Philip

PHILIP was just a thin little boy, not more than six years old. His Mother was dead and his father was a thief, a very bad thief who robbed stores and was chased by the police. There were several thieves who worked together, and the worst of them all was little Philip. No one could steal from the corner store without being caught, faster than Philip. His father told him that he was a very clever little boy, but no one ever told him that God saw him, and that he could not get away from God.
November had been a very hard month for the thieves. No money had come in for a long time, and the police followed them so closely that they were almost afraid to move in the daytime. One long cold evening they started out in the pouring rain and walked until poor little Philip was soaked and shivering. It was very late when they crept up into someone’s hay loft and lay down for a few hours’ sleep.
In less than five minutes everyone was snoring; everyone but Philip. His eyes were very wide and bright in the darkness. He was hot and cold, and miserable and thirsty, and no one seemed to care.
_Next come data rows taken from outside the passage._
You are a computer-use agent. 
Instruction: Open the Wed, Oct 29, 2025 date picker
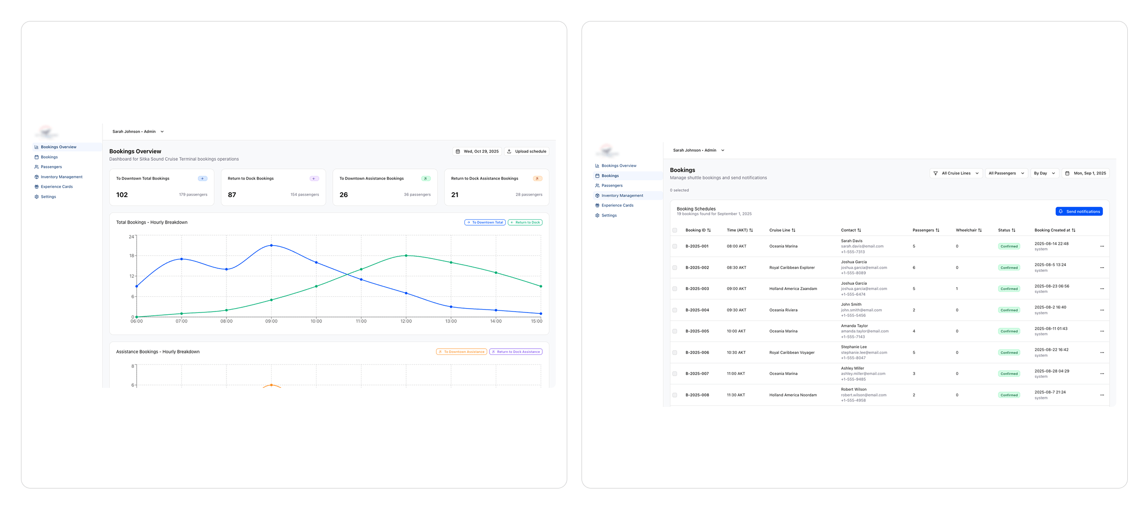click(x=477, y=151)
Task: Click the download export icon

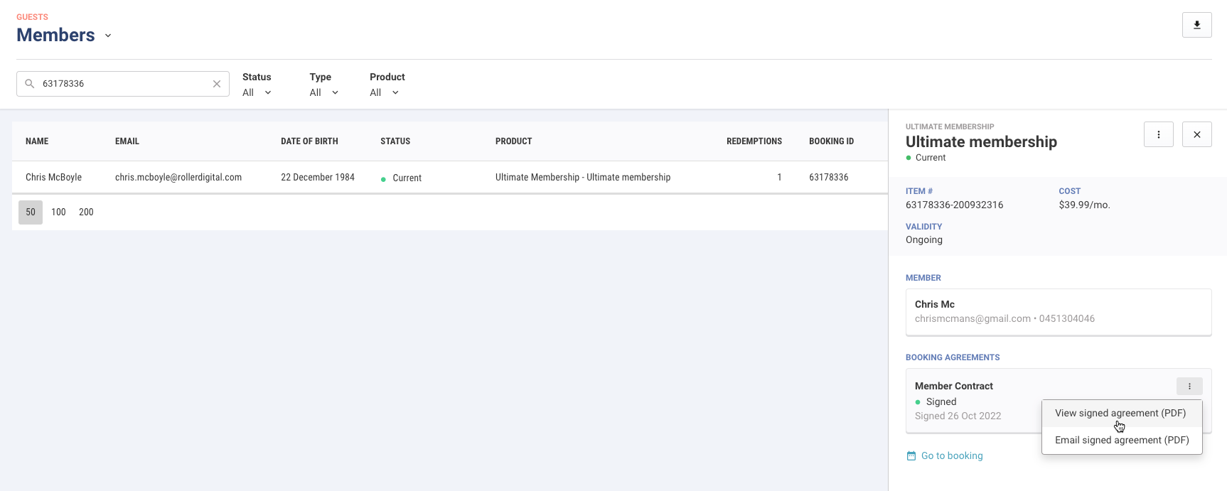Action: 1196,25
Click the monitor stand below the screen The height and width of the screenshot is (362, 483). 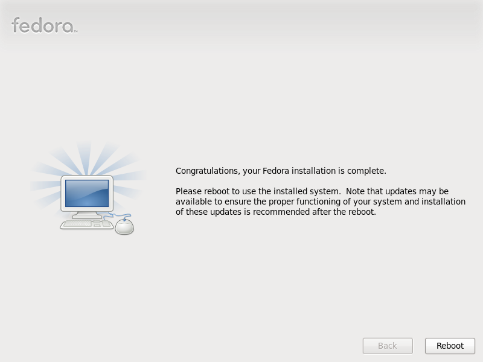point(87,215)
I’m glad that God was watching him, loving him and caring for him every minute of that long cold night.
Before morning the thieves woke up, for it was safer not to wait until daylight. Father pushed Philip gently with his foot, but Philip was much too sick to care. He tried to stand up when the thieves grew angry, but he could only tumble down on the straw again, and even father saw that it was impossible for him to walk that day. They crept out into the early morning darkness without him.
Not long after that, the rooster crowed loudly and the little lady in the farmhouse lit her fires. She came down the path to the farmyard calling, “Here chick chick, here chick chick.” But suddenly she stopped. There was a strange sound in her barn. Not chickens nor pigs, but the sound of a little boy crying. She found him in a moment, and carried him at once to the cleanest, whitest, softest bed that Philip had ever seen in his life. She gave him water to drink and bathed his hot little hands and face and cared for him with all her heart, but he was too sick to know anything about it. For days he did not know anything and she thought he would die.
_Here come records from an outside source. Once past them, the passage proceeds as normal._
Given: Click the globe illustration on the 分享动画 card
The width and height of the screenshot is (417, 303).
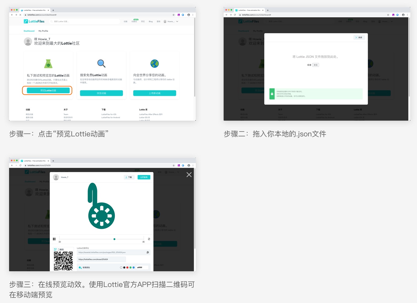Looking at the screenshot, I should tap(155, 63).
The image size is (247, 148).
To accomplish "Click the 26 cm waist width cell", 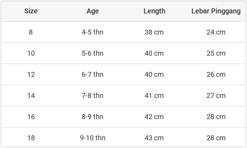I will [x=216, y=74].
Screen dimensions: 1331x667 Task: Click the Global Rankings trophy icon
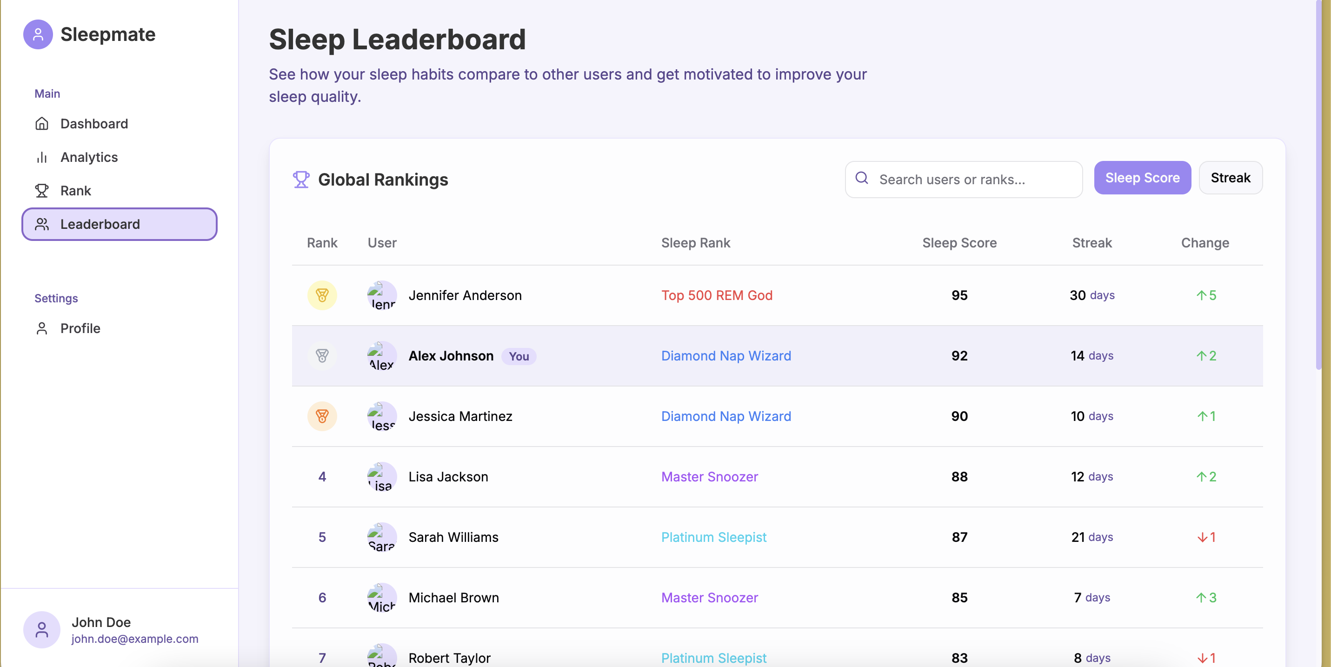(301, 179)
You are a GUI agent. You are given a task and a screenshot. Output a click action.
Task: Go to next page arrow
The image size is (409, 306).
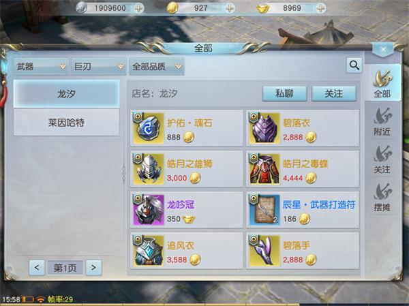(x=93, y=267)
But he did not die. The time came when he could sit up and look into the dear lady’s face and ask her hundreds of questions. Sometimes she answered them and sometimes she didn’t but he loved her very much and called her Mother. It was fun to do little things for Mother as he grew stronger, to feed the chickens and pigs, to fill the woodbox and sweep the snow. But the best time of all was in the evening when the work was done, Mother would sit by the fireplace and tell him stories, wonderful stories, such as he had never heard before.
The story he liked best was of a Man named Jesus. Philip heard how they tied His hands and beat Him, and drove big nails right through His hands and feet into the wooden cross. The tears ran down the little boy’s face.
“Why did they do that, Mother? Was He a bad man?”
“No, Philip, He was very good. He fed hungry people and opened blind people’s eyes. He was very good.”
“Then what did He die for, Mother? Why did they do that to Him?”
“They did it because they hated Him. He could have gone right back to Heaven because He really was God, you know, but He chose to die for sinners.”
“What are sinners, Mother?”
“Sinners are bad people who lie and swear and steal.”
Philip’s face grew very red and he did not look up, but he asked, “Is it wrong to steal?”
“Yes, Philip. It’s a sin to steal even once.”
He looked up now and his eyes were full of tears. “Is that what Jesus died for?” he asked. “Then if that’s what Jesus died for, I’m never going to steal again,”
There were many other stories by the fireplace, but that one story he never could forget. All that happy summer, his cheeks grew rosy and his little body grew so tall and plump that you never would have known him for the same thin little Philip who came there nearly a year before. Mother wondered what she would do without her little helper.